There was a time when the odd palpitation had me convinced I was about to drop dead, or a mere headache was a precurser to a swift and impending end.

For the most part, these health fears are behind me now, almost overcome save for the odd day.

I run my own modest little business and when me and my crew come across a project where a certain part requires specialist input, I acquire the services of sub-contractors.

I have an issue that may have caused a problem at a clients premises through the workmanship of an appointed sub-contractor ( I won't bore you with the details) and potentially, worst case it could cost someone a lot of money to sort (and more importantly reputation).

That is worst case, and I am pretty sure deep down that this issue will be minor and easily rectified.

My point though is the anxiety that comes with this lack of control I have over this situation. I can't do much about this now, infact this will probably not get resolved until the end of the week but I can't seem to relax and accept there is no more to do until then.

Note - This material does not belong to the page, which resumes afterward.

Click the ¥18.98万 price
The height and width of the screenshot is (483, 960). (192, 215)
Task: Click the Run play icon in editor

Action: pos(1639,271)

Can I put it to the back of my mind? No. I am constantly drifting into what if's? and worst case, which is all contributing to my head spinning, tight chest, and lack of sleep.

It has brought it to light that I am not as far down the anxiety free path as I thought I was, and I am frustrated that I can't put this to the back of my mind until it can be dealt with.

What's more, I know that once this is dealt with, there will be another issue, then another that will always send me into a thinking frenzy.

Not quite sure what I am expecting by getting this down but I just wish I could put problems in a little hole until it was the right time to resolve them.